Transplant lettuce #6, leaf beet, chard, insectaries; finish transplanting gaps in the main broccoli & cabbage plot, plant Alyssum. Take rowcovers from broccoli & cabbage for new crops.

If mild, plant tomatoes. Harden off nightshades by restricting water.

Till beds for early May (okra, toms, melons, celeriac, lettuce 7/8/9, asparagus beans). Compost beds for mid-May (edamame, eggplant, limas).

Store spring and fall seeds (spinach, peas, beets) in the basement for the summer.

Foliar feed the potatoes, ideally the morning before hilling up, and every 2 weeks.

Roll out Driptape and Biotelos corn plastic mulch for peppers and Romas where no-till cover crop not used.
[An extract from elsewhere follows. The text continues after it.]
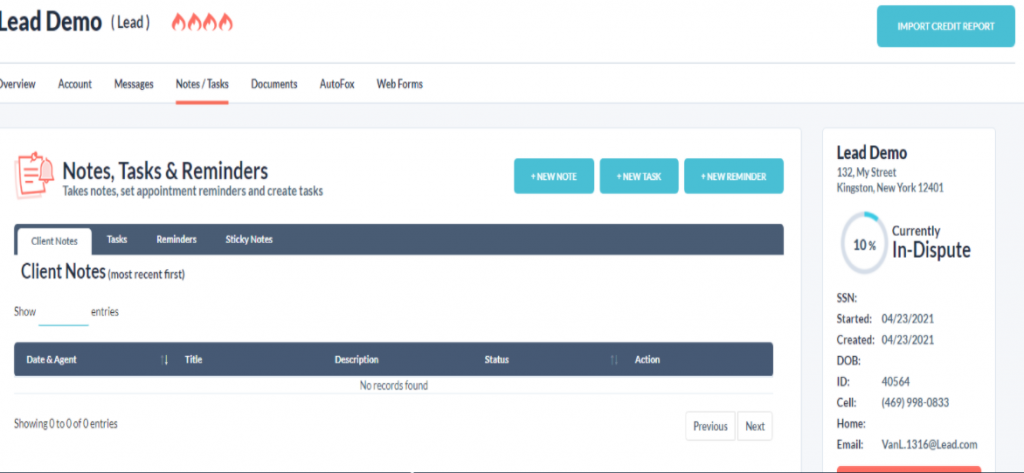Screen dimensions: 1024x473
Task: Sort by Date & Agent column arrows
Action: click(x=164, y=360)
Cover crops: sow rye to wimp out. Sow buckwheat in any beds not needed for at least 5 weeks eg. leeks limas; add soy if bed not needed for 7 weeks. 

Haybine or bush-hog vetch & rye for no-till planting of Roma paste tomatoes, late in the month (or very early in May). (Mow strips; or till strips through the cover crop for the rows, with narrow-set tiller). Water the area before digging holes, if dry.

Perennials: Weed blueberries, asparagus, raspberries, strawberries, grapes as needed. Mow aisles. If asparagus weeds are getting out of hand, mow down one or more rows to keep control. Monitor asparagus beetles, spray spinosad when bees not flying, if >10 adults/100 crowns. Spinosad: Shake well, 1-4 Tbsp/gall (1fl.oz=2Tbsp=30ml.) Repeat in 6 days.

The black center of this strawberry flower show that it was hit by frost and no berry will develop.Credit Kathryn Simmons
The black center of this strawberry flower show that it was hit by frost and no berry will develop.
Credit Kathryn Simmons

Cover strawberries if frost threatens – take rowcovers from spinach. (Pick flowers off any new spring  plantings.)

Visit grapes, log progress, remove flower buds from new vines. Note deaths and where replacement arms are needed.  Check and repair fruit drip irrigation, thin raspberries to 6/foot of row.

Harvest and weed: Asparagus, chard (hoophouse), collards, garlic scallions- pull at 8″, kale, leeks, lettuce, radishes, rhubarb, senposai, snap peas in hoophouse, spinach.